EXTRAIT SOURCE ::
- - - -
Philippe Pétain, le vainqueur de Verdun

Henri Philippe Benoni Omer Joseph Pétain est né le 24 avril 1856 dans le Pas de Calais. Issu d’un milieu rural et catholique, il fait le choix du métier des armes précocement. Saint-Cyrien, plutôt discret sur ses opinions politiques (à une époque où l’armée est plongée dans la tourmente de l’affaire Dreyfus), il se distingue néanmoins par ses conceptions tactiques à contre-courant de la doctrine officielle. A l’allant et à la force des baïonnettes, Pétain oppose la puissance de l’artillerie et du matériel : « Le Feu tue ». 

La guerre de 1914 le trouve colonel et lui qui pensait à la retraite est propulsé à la tête d’une brigade d’infanterie. C’est le début d’une carrière fulgurante, qui le verra commander une armée (la 2ème) dés juin 1915. Pétain, charismatique et tenace a parfaitement compris les enjeux de la guerre industrielle moderne. Son attention aux questions de la logistique et du moral des troupes, seront pour beaucoup dans l’échec de l’offensive allemande sur Verdun (1916). L’ordre du jour du 10 avril 1916 se termine sur une phrase de trois mots qui passera à la postérité : « On les aura ! ».
- - - -
ENREGISTREMENTS EXTRAITS ::
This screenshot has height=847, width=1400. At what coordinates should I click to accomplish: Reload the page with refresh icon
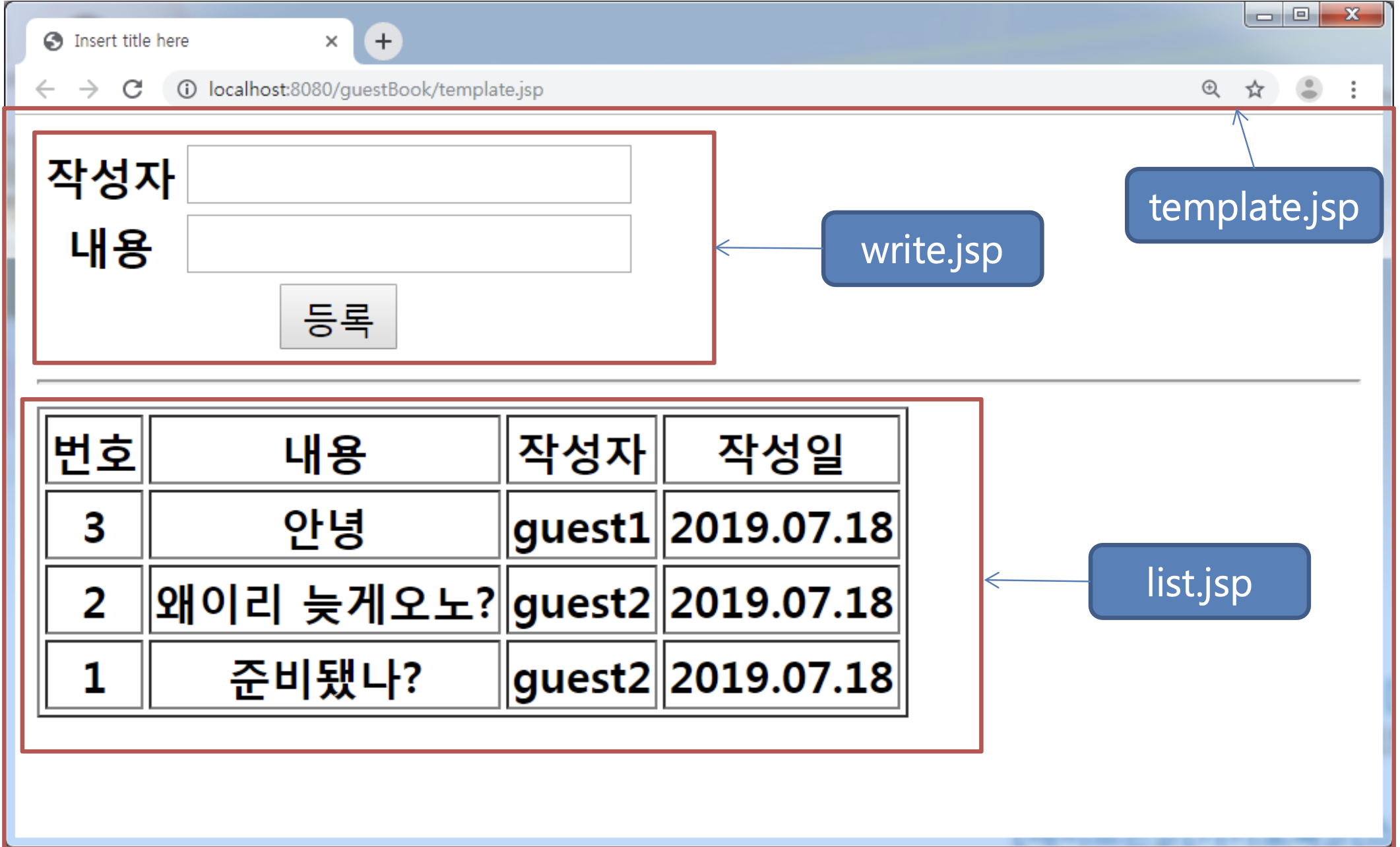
- - - -
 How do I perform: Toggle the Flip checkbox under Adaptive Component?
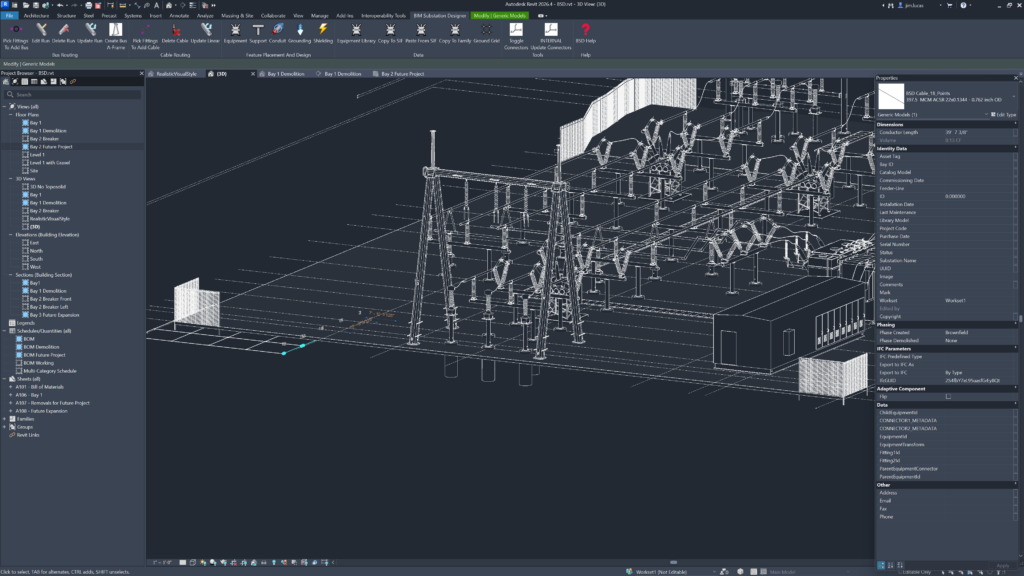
- - - -
CONSIGNES ::
**a)** D'après l'extrait sur Philippe Pétain, quelle armée commande-t-il dès juin 1915 ?
**b)** Reprenez l'extrait sur Philippe Pétain et rédigez la suite à partir de sa dernière phrase.
Ces enregistrements proviennent d'une autre source que l'extrait sur Philippe Pétain.

RÉPONSES PAR CONSIGNE ::
**a)** La 2ème armée.

**b)**
Le défenseur de Verdun est devenu, pour toujours et pour toute la France, le « vainqueur de Verdun ». Son prestige est universellement reconnu. Le 15 mai 1917, le gouvernement Ribot l’appelle à la succession de Nivelle, commandant en chef. Aussitôt il se heurte à plusieurs mutineries, conséquences de l’échec du Chemin des Dames et de la propagande défaitiste. Il en vient à bout avec un minimum de sanctions, en améliorant la situation matérielle du combattant et en mettant au point des opérations peu dangereuses, mais payantes sur le plan psychologique. L’accalmie qui s’ensuit lui permet de réorganiser entièrement l’armée. C’est cette armée que Foch mènera à la victoire en 1918.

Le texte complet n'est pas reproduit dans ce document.